ProbabilisticLatentSemanticAnalysis

public ProbabilisticLatentSemanticAnalysis(int requestedRank,
                                           double minimumChange,
                                           Random random)
Creates a new ProbabilisticLatentSemanticAnalysis with the given parameters.

Parameters:
requestedRank - The requested rank. Must be non-negative.
minimumChange - The minimum change in log-likelihood to stop.
random - The random number generator to use.
Method Detail

initializeAlgorithm

protected boolean initializeAlgorithm()
Description copied from class: AbstractAnytimeBatchLearner
Called to initialize the learning algorithm's state based on the data that is stored in the data field.
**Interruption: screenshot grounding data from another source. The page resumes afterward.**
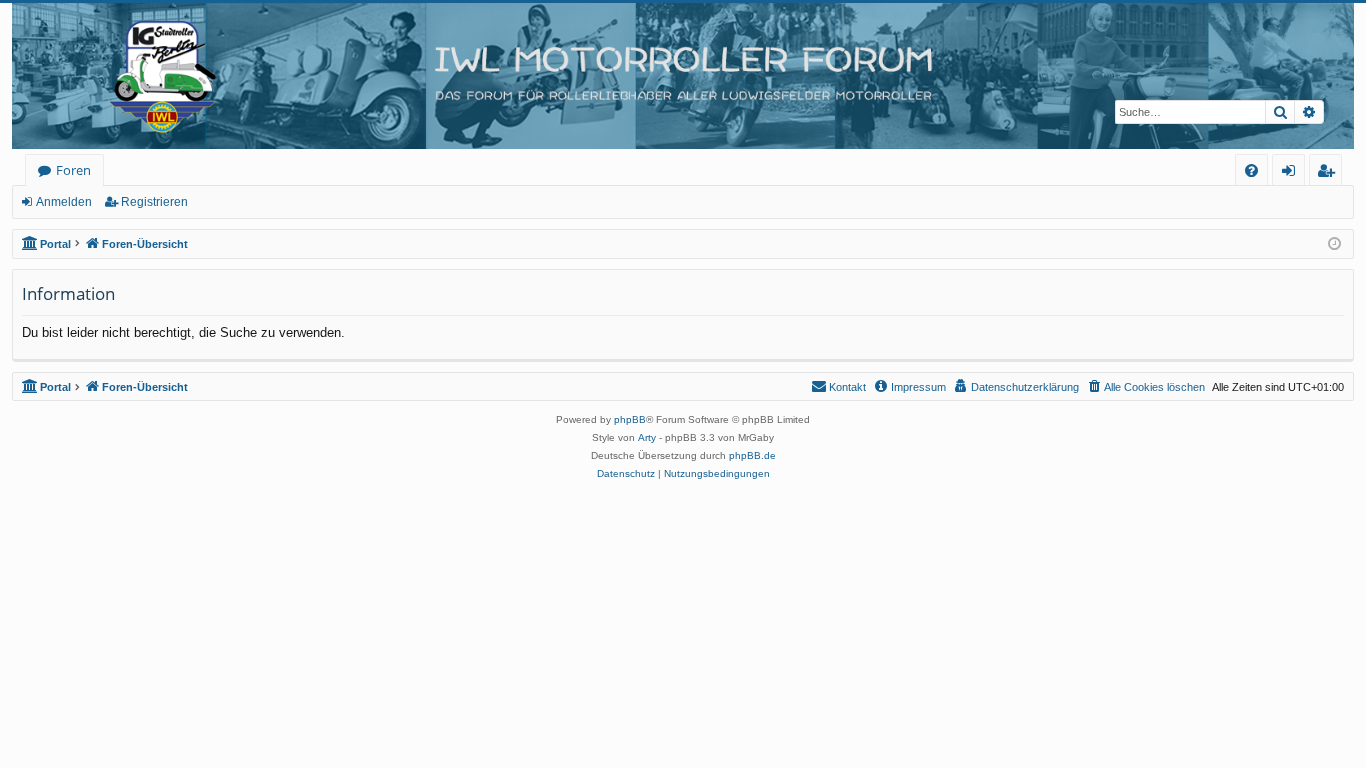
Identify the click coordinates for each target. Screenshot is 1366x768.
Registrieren (154, 202)
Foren (73, 170)
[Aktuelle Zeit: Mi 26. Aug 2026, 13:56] (1334, 244)
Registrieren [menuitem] (1329, 173)
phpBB (630, 419)
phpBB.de (752, 455)
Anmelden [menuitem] (1292, 173)
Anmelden (64, 202)
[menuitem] (1251, 170)
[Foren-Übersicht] (683, 76)
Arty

The return value indicates if the algorithm can be run or not based on the initialization.

Specified by:
initializeAlgorithm in class AbstractAnytimeBatchLearner<Collection<? extends Vectorizable>,ProbabilisticLatentSemanticAnalysis.Result>
Returns:
True if the learning algorithm can be run and false if it cannot.

step

protected boolean step()
Description copied from class: AbstractAnytimeBatchLearner
Called to take a single step of the learning algorithm.

Specified by:
step in class AbstractAnytimeBatchLearner<Collection<? extends Vectorizable>,ProbabilisticLatentSemanticAnalysis.Result>
Returns:
True if another step can be taken and false it the algorithm should halt.

cleanupAlgorithm

protected void cleanupAlgorithm()
Description copied from class: AbstractAnytimeBatchLearner
Called to clean up the learning algorithm's state after learning has finished.

Specified by:
cleanupAlgorithm in class AbstractAnytimeBatchLearner<Collection<? extends Vectorizable>,ProbabilisticLatentSemanticAnalysis.Result>

getResult

public ProbabilisticLatentSemanticAnalysis.Result getResult()
Description copied from interface: AnytimeAlgorithm
Gets the current result of the algorithm.

Specified by:
getResult in interface AnytimeAlgorithm<ProbabilisticLatentSemanticAnalysis.Result>
Returns:
Current result of the algorithm.

getRandom

public Random getRandom()
Description copied from interface: Randomized
Gets the random number generator used by this object.

Specified by:
getRandom in interface Randomized
Returns:
The random number generator used by this object.

setRandom

public void setRandom(Random random)
Description copied from interface: Randomized
Sets the random number generator used by this object.

Specified by:
setRandom in interface Randomized
Parameters:
random - The random number generator for this object to use.

getVectorFactory

public VectorFactory<? extends Vector> getVectorFactory()
Gets the vector factory to use.

Specified by:
getVectorFactory in interface VectorFactoryContainer
Returns:
The vector factory to use.

setVectorFactory

public void setVectorFactory(VectorFactory<? extends Vector> vectorFactory)
Sets the vector factory to use.

Parameters:
vectorFactory - The vector factory to use.

getMatrixFactory

public MatrixFactory<? extends Matrix> getMatrixFactory()
Gets the matrix factory to use.

Returns:
The matrix factory to use.

setMatrixFactory

public void setMatrixFactory(MatrixFactory<? extends Matrix> matrixFactory)
Sets the matrix factory to use.

Parameters:
matrixFactory - The matrix factory to use.

getRequestedRank

public int getRequestedRank()
Gets the requested rank to conduct the analysis for. It is the number of latent variables to use.

Returns:
The requested rank. Must be positive.

setRequestedRank

public void setRequestedRank(int requestedRank)
Sets the requested rank to conduct the analysis for. It is the number of latent variables to use.

Parameters:
requestedRank - The requested rank. Must be positive.

getMinimumChange

public double getMinimumChange()
Gets the minimum change in log-likelihood to allow before stopping the algorithm.

Returns:
The minimum change in log-likelihood to allow before stopping. Must be non-negative.

setMinimumChange

public void setMinimumChange(double minimumChange)
Sets the minimum change in log-likelihood to allow before stopping the algorithm.

Parameters:
minimumChange - The minimum change in log-likelihood to allow before stopping. Must be non-negative.